Everything that follows these numbers are Mnemonics which describe what the control signals should do.
Every pair stands for a specific signal: e.g. RAM OEL means: module RAM - output to lower byte of bus. Many other examples can be seen in the code above.
As mentioned above the GPU is implemented in an FPGA which handles the LED matrix as well as the communication with the CPU. Because the hardware required to drive the led matrix and interpret the CPU signals would be quite huge, I decided to use an FPGA instead of discrete components. Because I set out to build a CPU on a breadboard and not the entire system I think this is a good solution.
There is only one instruction which allows writing to the display Dxyn - “Display n-byte sprite starting at memory location I at (Vx, Vy), set VF = collision.”
This instruction takes 26 steps because it needs to push up to 15 bytes to the GPU. The basic protocol in which CPU and GPU communicate looks like this:
D x 2: PC OEHL RA LD
D x 3: PC LDL REG OEL COM REGIL DEC RF
D x 4: PC LDH REG OEH COM REGIH DEC RF
D x 5: DEC OE DISP LD
D x 6: REG OEL DISP LD DEC Rx
D x 7: REG OEL DISP LD DEC Ry
D x 8: RAM OEL DISP LD PC CNT
D x 9: RAM OEL DISP LD PC CNT
D x 10: RAM OEL DISP LD PC CNT
D x 11: RAM OEL DISP LD PC CNT
D x 12: RAM OEL DISP LD PC CNT
D x 13: RAM OEL DISP LD PC CNT
D x 14: RAM OEL DISP LD PC CNT
D x 15: RAM OEL DISP LD PC CNT
D x 16: RAM OEL DISP LD PC CNT
D x 17: RAM OEL DISP LD PC CNT
D x 18: RAM OEL DISP LD PC CNT
D x 19: RAM OEL DISP LD PC CNT
D x 20: RAM OEL DISP LD PC CNT
D x 21: RAM OEL DISP LD PC CNT ALU DISP
D x 22: RAM OEL DISP LD PC CNT ALU DISP FLA LD
D x 23: ALU DISP
D 0 24: REG LDL DEC RF BCD ZERO BCD OE
D 1 24: REG LDL DEC RF BCD ONE BCD OE
D x 25: ALU OEHL ALU A PC LD
D x 26: DEC RES
The GPU is implemented in VHDL and runs inside an FPGA. Its job is to translate the protocol from above and set bits in memory accordingly. The memory contents are continuously drawn to the LED-matrix display. This is quite a demanding task because the LED’s need to be PWM controlled as well as multiplexed. Heart of the operation inside the FPGA is a dual-port RAM which allows reading and writing simultaneously at two ports. This is very useful because the CPU side and the LED-matrix side can be separated completely. One port can be used by the CPU side — which is comparably very slow. The other port can be used by the logic to drive the matrix. Controlling the process of multiplexing and PWM is handled by a Finite-state machine.

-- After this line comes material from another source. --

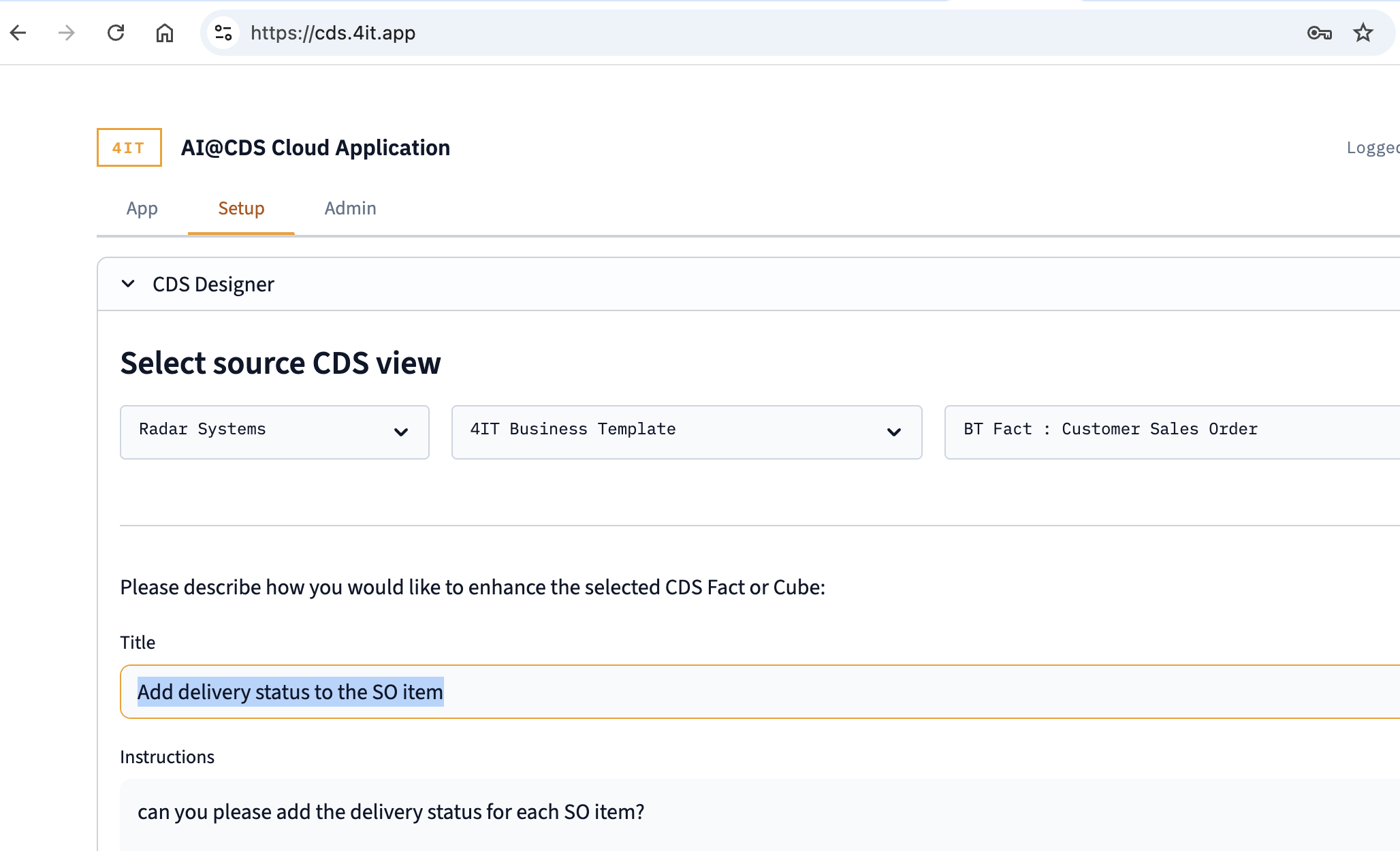The width and height of the screenshot is (1400, 851).
Task: Open the saved passwords key icon
Action: (1320, 32)

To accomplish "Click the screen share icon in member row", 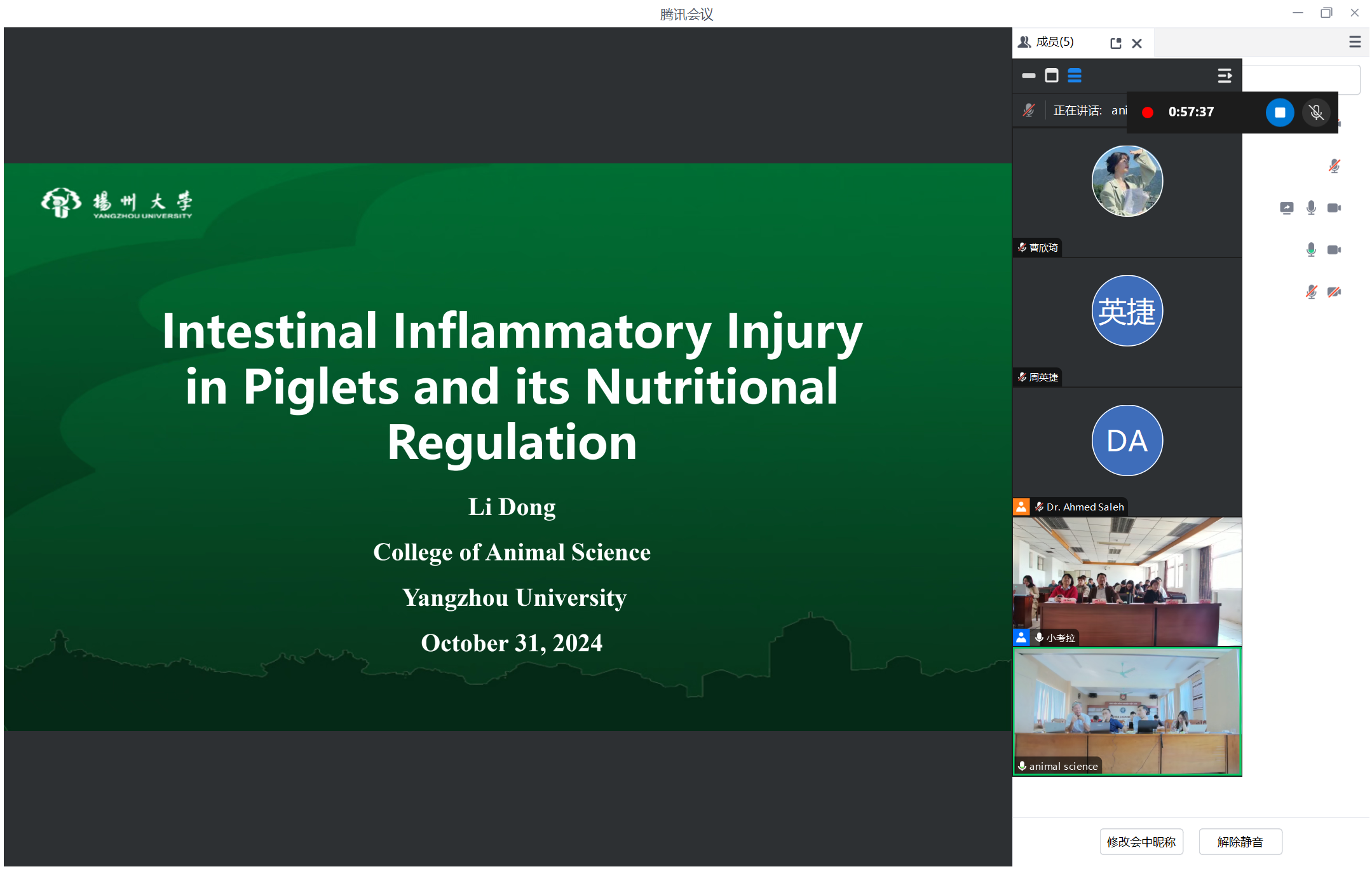I will (x=1286, y=208).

I was able to run games such as Tetris, Pong, and some great games from the Octojam. Overall, I am very happy with the result and think the project was an awesome learning experience. If I built a second iteration, there are many things I would approach differently, and some things I would keep. The total component cost was around 300 EUR, which is not too bad in my opinion.